In the view of Jerry Rees, North American executive director of Control Risks Inc., international security consultants, the combination of X-rays, magnetometers, body searches and specially trained dogs that makes up modern airport security still is not “absolute.” Its goal, he said, is rather to “set the security level at a point that will cope with the existing risks,” but it still must be constantly upgraded.

To speed this process, the FAA has budgeted $12 million this year for research into devices which the agency hopes will be able to sniff out concealed explosives more effectively than the trained dogs now used for this exacting work. According to Joann Sloane, an FAA spokesman, a study contract has been assigned to Westinghouse Electric Corp., with instructions to file a feasibility report by Aug. 1, but development of completed equipment appears to be at least two years down the road.

Sensors Needed

If dependable sensors can be developed, they could close a gap that may have allowed a bomb to be planted on TWA Flight 840. Although officials at FAA, the FBI and the Treasury Department’s Alcohol, Tobacco and Firearms Bureau avoided any confirmation, there was speculation that the device could have been one in which so little metal was used for its wiring and detonator that it got past the metal detector used to screen passengers and the X-ray that scans luggage at the Cairo airport.

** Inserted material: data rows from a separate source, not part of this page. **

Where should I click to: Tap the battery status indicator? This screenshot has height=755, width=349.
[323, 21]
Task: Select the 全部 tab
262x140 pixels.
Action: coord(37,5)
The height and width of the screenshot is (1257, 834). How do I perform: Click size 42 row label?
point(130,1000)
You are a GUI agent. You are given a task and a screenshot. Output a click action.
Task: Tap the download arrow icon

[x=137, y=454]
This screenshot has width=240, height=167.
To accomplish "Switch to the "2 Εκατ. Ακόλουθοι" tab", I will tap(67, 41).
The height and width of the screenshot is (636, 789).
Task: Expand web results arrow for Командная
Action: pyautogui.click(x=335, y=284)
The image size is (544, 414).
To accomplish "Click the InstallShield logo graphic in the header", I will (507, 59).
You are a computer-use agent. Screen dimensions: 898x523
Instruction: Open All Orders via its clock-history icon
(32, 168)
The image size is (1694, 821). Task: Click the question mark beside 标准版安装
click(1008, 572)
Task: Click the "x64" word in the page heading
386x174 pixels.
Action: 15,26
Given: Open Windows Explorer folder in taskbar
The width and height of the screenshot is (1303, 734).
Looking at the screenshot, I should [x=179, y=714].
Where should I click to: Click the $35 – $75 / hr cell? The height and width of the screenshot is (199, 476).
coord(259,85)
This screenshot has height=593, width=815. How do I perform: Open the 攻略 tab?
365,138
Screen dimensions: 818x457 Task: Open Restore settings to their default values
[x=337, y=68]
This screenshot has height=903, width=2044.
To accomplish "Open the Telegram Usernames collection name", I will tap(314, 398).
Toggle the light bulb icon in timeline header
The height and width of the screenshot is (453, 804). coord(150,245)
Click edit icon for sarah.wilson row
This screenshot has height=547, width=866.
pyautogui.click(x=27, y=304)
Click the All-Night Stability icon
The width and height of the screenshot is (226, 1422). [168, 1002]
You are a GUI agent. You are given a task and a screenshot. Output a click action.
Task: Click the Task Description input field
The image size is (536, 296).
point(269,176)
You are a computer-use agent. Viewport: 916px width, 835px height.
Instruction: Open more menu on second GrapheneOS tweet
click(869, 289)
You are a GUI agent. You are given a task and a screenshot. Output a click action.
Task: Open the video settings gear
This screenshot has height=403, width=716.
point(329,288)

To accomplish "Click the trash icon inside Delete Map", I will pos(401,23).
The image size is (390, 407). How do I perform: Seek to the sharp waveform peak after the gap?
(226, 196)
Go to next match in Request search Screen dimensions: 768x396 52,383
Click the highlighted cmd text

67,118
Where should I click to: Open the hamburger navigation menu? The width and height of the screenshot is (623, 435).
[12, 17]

Alternatively, Mazor suggested, the device could have been put on the plane by some member of a maintenance crew, possibly at Athens, where he said many immigrants from troubled Middle Eastern nations work at the airport. He suggested that there should be much more exhaustive background checks of overseas airport workers, but conceded that the cost--which would probably be borne directly or indirectly by the airlines--would be considerable.